La prima ipotesi si era già materializzata in Nigeria, proprio con Patrick Sawyer. La versione ufficiale, quando era morto a Lagos il 25 luglio scorso, era stata che aveva contratto l’Ebola dalla sorella minore Princess, e senza saperlo era salito sul volo della Asky Airline per partecipare a una conferenza dell’Ecowas a Calabar. Sawyer era un cittadino americano di 40 anni che lavorava per il ministero delle Finanze liberiano, e non vedeva l’ora di tornare dalla sua famiglia in Minnesota, per festeggiare il compleanno di una delle sue tre piccole figlie.
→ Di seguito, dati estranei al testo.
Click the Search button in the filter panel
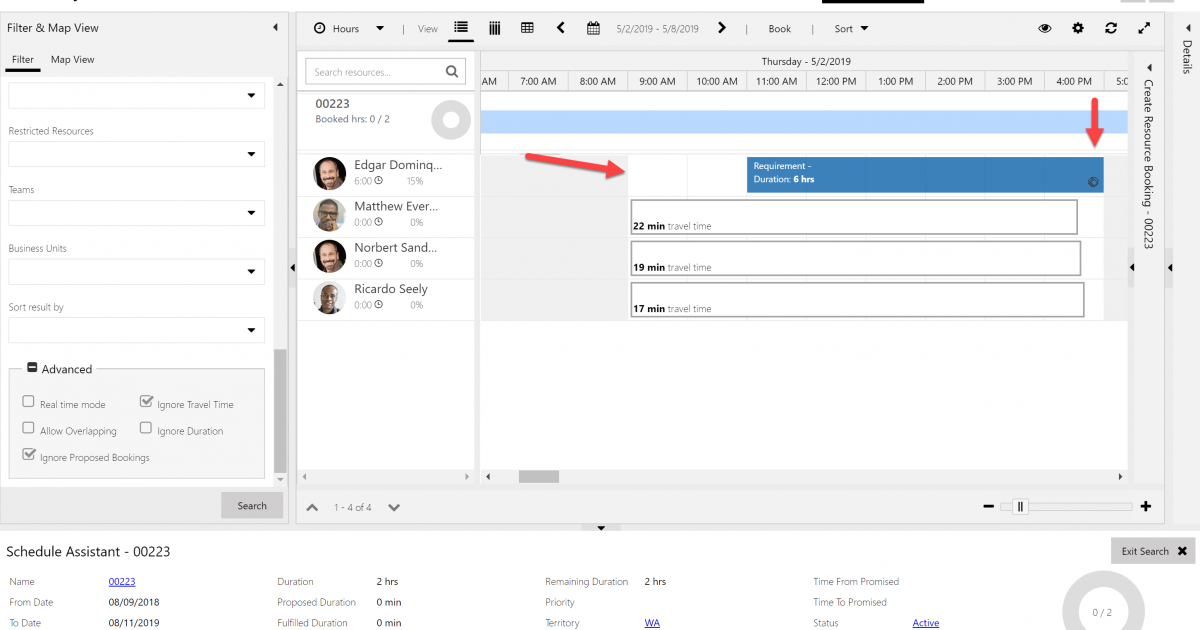This screenshot has height=630, width=1200. (x=252, y=505)
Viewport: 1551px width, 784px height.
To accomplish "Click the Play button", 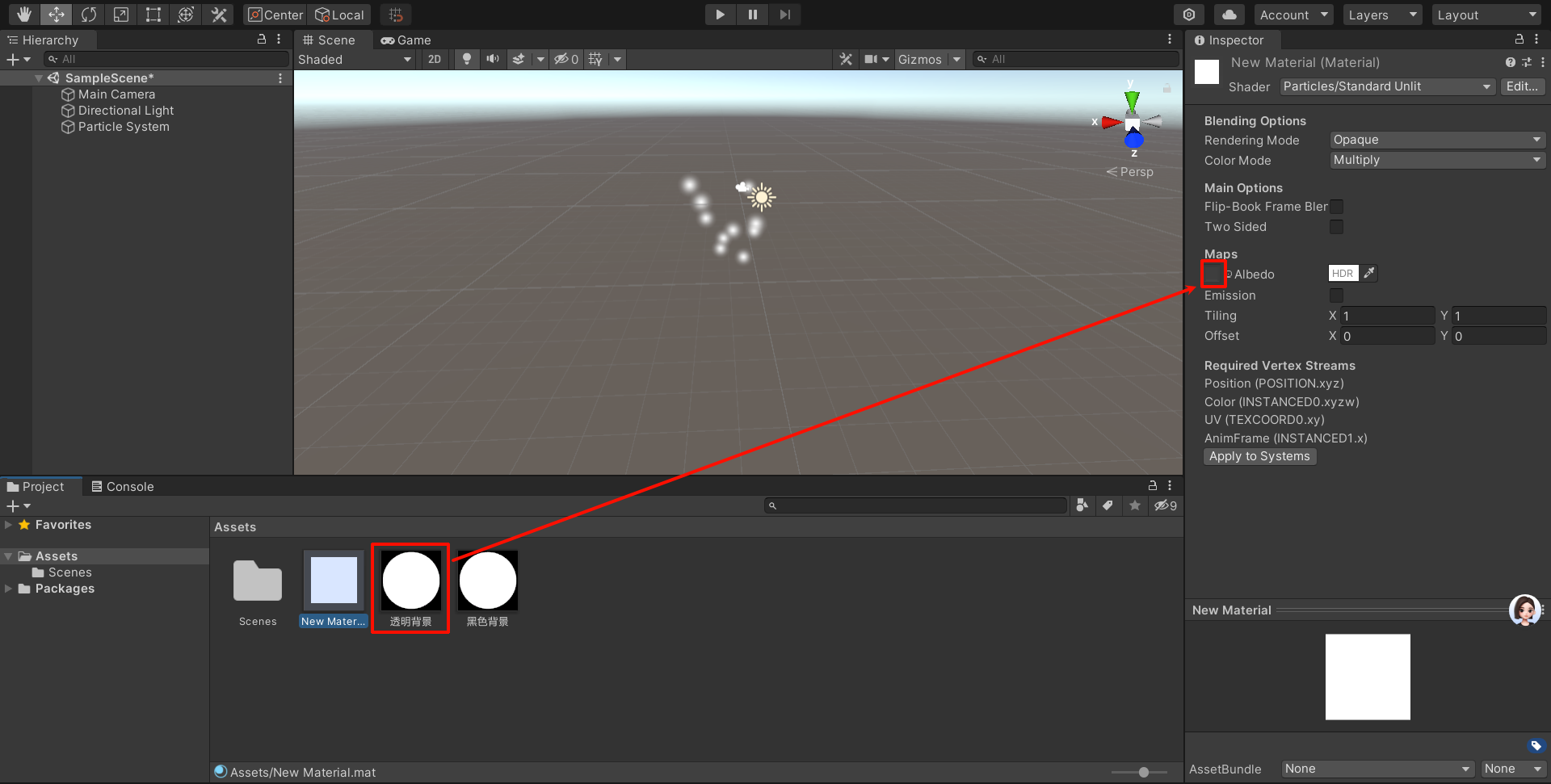I will pyautogui.click(x=720, y=15).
La realtà, che solo pochi addetti ai lavori conoscono ed è stata resa pubblica in maniera limitata, è un’altra. Patrick aveva lasciato da un anno e mezzo la moglie, Decontee, mentre lei era incinta della terza figlia, e si era ricostruito una vita a Monrovia con la sua amante, da cui aveva avuto un bambino. Probabilmente aveva preso l’Ebola dalla sorella, morta il 7 luglio al Catholic Hospital di Monrovia, ma secondo alcuni medici che ci hanno parlato sospettava di essere stato infettato dalla nuova compagna, che lo tradiva con un giovane liberiano infetto. La conferenza che doveva seguire a Lagos era solo una scusa per scappare, nella speranza di essere curato meglio in Nigeria, o magari tornare negli Usa. Però si era sentito male all’aeroporto e lo avevano portato al First Consultants Hospital di Obalende, dove aveva mentito sulle sue condizioni, contagiando il primo medico che lo aveva assistito, Morris Ibeabuchi.
Alla fine i sanitari gli avevano imposto il test dell’Ebola, e quando era risultato positivo, Sawyer era esploso. Aveva rifiutato la diagnosi, si era strappato i tubi dal corpo, e aveva orinato sugli infermieri. Chi ha indagato sui suoi ultimi giorni, sospetta che prima del ricovero sia andato anche con prostitute per infettarle. I medici alla fine hanno fatto risalire a lui almeno 13 contagi, che sono un’enormità, considerato che la media per ogni malato è di due o tre. Un «untore», in sostanza.
Il punto non è tanto giudicarlo, quanto capire i rischi per la sicurezza che esistono in queste epidemie. L’uomo scomparso a Dallas magari ha solo ceduto alla tensione, ma poteva anche scegliere il comportamento irresponsabile di Sawyer. Per non parlare di chi potrebbe avere motivazioni politiche, in quella regione molto instabile dell’Africa, per usare il contagio come arma. Non a caso, quando nei giorni scorsi la Casa Bianca ha tenuto un briefing per tranquillizzare la gente, ha fatto parlare Lisa Monaco, consigliere anti terrorismo del presidente.
In Nigeria per fortuna l’infezione è stata contenuta, grazie all’efficacia dell’intervento dell’Oms e delle autorità locali: staremmo raccontando una pandemia, a questo punto, se il contagio fosse esploso in questo Paese di oltre 170 milioni di abitanti, con collegamenti in tutto il mondo. A Dallas Duncan resta in condizioni critiche, cioè peggiori di prima, e secondo il capo dei Cdc Frieden «combatte per la sua vita». I medici cercano di tenerlo in vita senza farmaci sperimentali, tipo lo ZMapp che è esaurito, fino a quando il suo sistema immunitario non reagirà all’Ebola. Ma tutto salta, se non tiene la rete di sicurezza.